A college-aged woman, CAVEGIRL, sits on an unmade bed, staring off into space. NORMAL PERSON enters the room and frowns.
NORMAL PERSON: You look… downtrodden today.
NORMAL PERSON: Why so glum?
CAVEGIRL: (sighs) I worked so hard for that linear algebra class and I got a 107.4% on the final! And a 99.4% overall score in the class! Can you believe it? And guess what? I still didn’t get an A+! After all of that effort… everything has gone to waste!
NORMAL PERSON: Yeah, yeah. Can we play Lego Harry Potter now? I’m Hermione. You can be Hagrid.
CAVEGIRL and NORMAL PERSON exit.
CAVEGIRL and NORMAL PERSON enter the room and settle into office chairs, facing each other across the table. The floor on CAVEGIRL’s side of the room is strewn with mud-streaked woolen socks; NORMAL PERSON’S side of the room is pristine.
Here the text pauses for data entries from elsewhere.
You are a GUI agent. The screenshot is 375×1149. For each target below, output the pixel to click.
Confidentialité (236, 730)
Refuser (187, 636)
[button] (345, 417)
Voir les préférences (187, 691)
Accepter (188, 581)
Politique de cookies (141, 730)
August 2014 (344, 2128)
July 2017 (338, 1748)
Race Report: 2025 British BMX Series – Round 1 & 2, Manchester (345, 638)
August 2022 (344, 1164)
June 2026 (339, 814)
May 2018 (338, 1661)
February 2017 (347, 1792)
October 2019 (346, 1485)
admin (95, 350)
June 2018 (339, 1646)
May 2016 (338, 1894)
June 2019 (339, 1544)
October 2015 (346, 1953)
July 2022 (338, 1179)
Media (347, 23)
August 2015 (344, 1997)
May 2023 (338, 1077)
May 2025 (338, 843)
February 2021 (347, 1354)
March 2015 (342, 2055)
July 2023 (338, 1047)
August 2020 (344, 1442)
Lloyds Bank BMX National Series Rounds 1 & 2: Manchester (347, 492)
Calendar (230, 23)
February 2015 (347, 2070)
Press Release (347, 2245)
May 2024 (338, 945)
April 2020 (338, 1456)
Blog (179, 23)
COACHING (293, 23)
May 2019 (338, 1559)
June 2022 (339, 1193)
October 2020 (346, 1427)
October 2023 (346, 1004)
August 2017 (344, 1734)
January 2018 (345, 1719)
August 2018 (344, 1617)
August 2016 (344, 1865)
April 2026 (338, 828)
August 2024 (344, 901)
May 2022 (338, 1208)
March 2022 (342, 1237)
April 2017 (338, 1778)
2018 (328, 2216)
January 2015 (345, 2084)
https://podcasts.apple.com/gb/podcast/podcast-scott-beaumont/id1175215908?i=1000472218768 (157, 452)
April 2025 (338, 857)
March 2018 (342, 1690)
CAVEGIRL: I finally got my grade back from The Voldemort Lab practical exam.
NORMAL PERSON: Hmph.
CAVEGIRL: Guess how I did!
NORMAL PERSON: A hundred, I bet. (grumbles incoherently)
CAVEGIRL: Nope. Lower!
NORMAL PERSON: Ninety-nine, then.
NORMAL PERSON: Eighty-nine.
NORMAL PERSON: Seventy-nine?
NORMAL PERSON: (eyes wide) Cavegirl! Sixty-five?
CAVEGIRL: (smirking) Lower.
NORMAL PERSON: (screaming) CAVEGIRL!!! You – no, REALLY? You fail – no – are you jok – WHY ARE YOU STILL SMILING?
CAVEGIRL: Because the pass mark is 60. The scores were historically low this year. And I passed with four points to spare! So chill.
NORMAL PERSON: (muttering) I wish I was in… (incoherent)… medical school. You get to… (incoherent)… Pass No Pass! While I’m stuck here… (incoherent)… A’s and B’s and C’s! Grmph.
CAVEGIRL blows NORMAL PERSON a kiss. NORMAL PERSON scowls and vanishes into thin air, leaving a dark glass screen where her chair used to be. CAVEGIRL exits.